Ich bin der wahre Weinstock und mein Vater ist der Winzer. Jede Rebe an mir, die keine Frucht bringt, schneidet er ab und jede Rebe, die Frucht bringt, reinigt er, damit sie mehr Frucht bringt. Ihr seid schon rein kraft des Wortes, das ich zu euch gesagt habe. Bleibt in mir und ich bleibe in euch. Wie die Rebe aus sich keine Frucht bringen kann, sondern nur, wenn sie am Weinstock bleibt, so auch ihr, wenn ihr nicht in mir bleibt. Ich bin der Weinstock, ihr seid die Reben. Wer in mir bleibt und in wem ich bleibe, der bringt reiche Frucht; denn getrennt von mir könnt ihr nichts vollbringen. Wer nicht in mir bleibt, wird wie die Rebe weggeworfen und er verdorrt. Man sammelt die Reben, wirft sie ins Feuer und sie verbrennen. Wenn ihr in mir bleibt und meine Worte in euch bleiben, dann bittet um alles, was ihr wollt: Ihr werdet es erhalten. Mein Vater wird dadurch verherrlicht, daß ihr reiche Frucht bringt und meine Jünger werdet.

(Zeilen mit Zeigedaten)
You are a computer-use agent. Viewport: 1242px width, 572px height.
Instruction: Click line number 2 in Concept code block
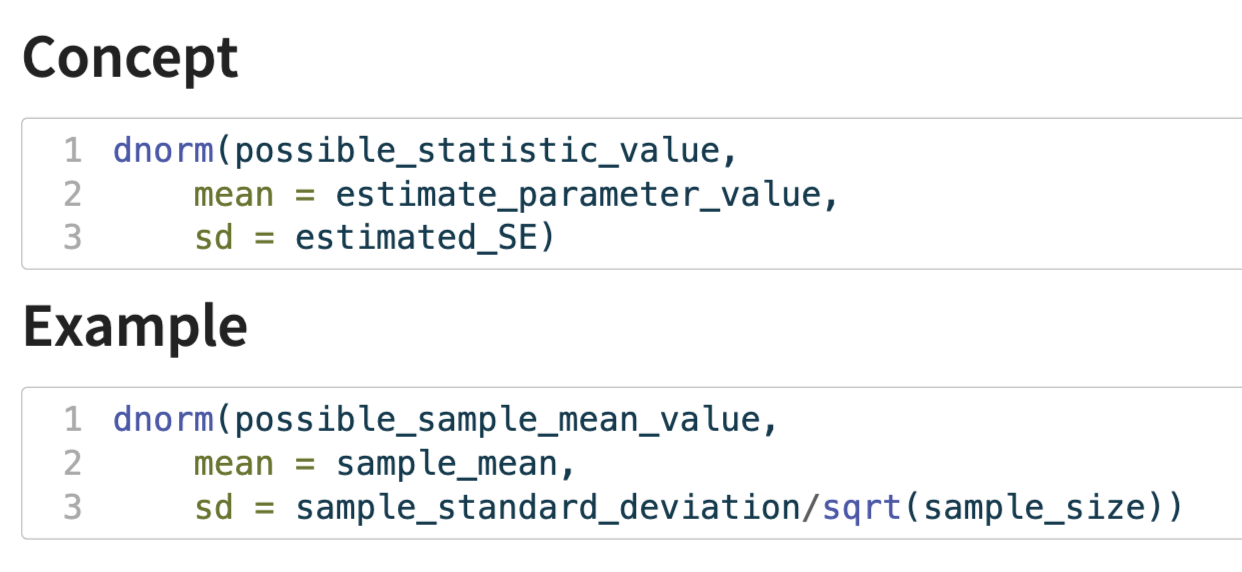(72, 194)
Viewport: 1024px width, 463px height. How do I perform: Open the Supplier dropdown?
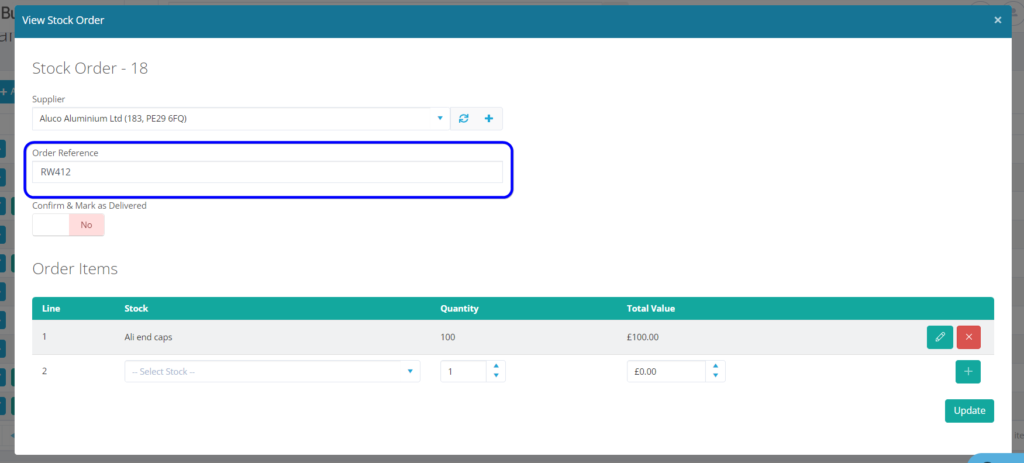[240, 119]
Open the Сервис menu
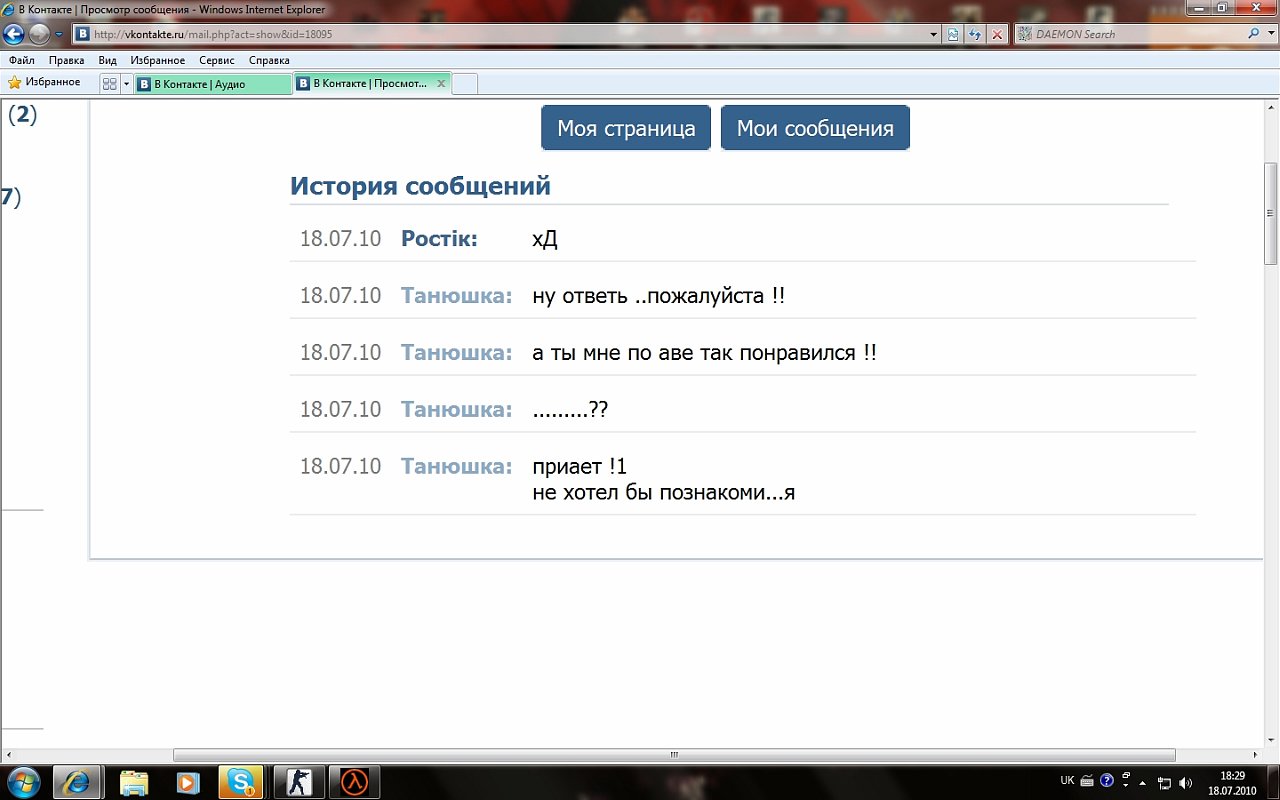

■ **GESTELLTE AUFGABE A**: Stelle die Einträge als JSON-Liste von Zeichenketten dar, eine pro Zeile und ohne Leerzeilen. Beginne bei der Zeile mit „Viewport: 1024px width, 463px“, höre nach dem letzten Eintrag auf und lass die Bilder weg.
■ **GESTELLTE AUFGABE B**: Führe den Text über den Weinstock und die Reben nach seinem letzten Satz weiter.

■ **ANTWORT A**:
[
  "Viewport: 1024px width, 463px height. How do I perform: Open the Supplier dropdown?",
  "[240, 119]",
  "Open the Сервис menu"
]

■ **ANTWORT B**:
Wie mich der Vater geliebt hat, so habe auch ich euch geliebt. Bleibt in meiner Liebe! Wenn ihr meine Gebote haltet, werdet ihr in meiner Liebe bleiben, so wie ich die Gebote meines Vaters gehalten habe und in seiner Liebe bleibe. Dies habe ich euch gesagt, damit meine Freude in euch ist und damit eure Freude vollkommen wird. Das ist mein Gebot, daß ihr einander liebt, so wie ich euch geliebt habe. Es gibt keine größere Liebe, als wenn einer sein Leben für seine Freunde hingibt. Ihr seid meine Freunde, wenn ihr tut, was ich euch auftrage. Ich nenne euch nicht mehr Knechte; denn der Knecht weiß nicht, was sein Herr tut. Vielmehr habe ich euch Freunde genannt; denn ich habe euch alles mitgeteilt, was ich von meinem Vater gehört habe. Nicht ihr habt mich erwählt, sondern ich habe euch erwählt und dazu bestimmt, daß ihr euch aufmacht und Frucht bringt und daß eure Frucht bleibt. Dann wird euch der Vater alles geben, was ihr in meinem Namen erbittet. Dies trage ich euch auf, daß ihr einander liebt. Wenn die Welt euch haßt, dann wißt, daß sie mich schon vor euch gehaßt hat.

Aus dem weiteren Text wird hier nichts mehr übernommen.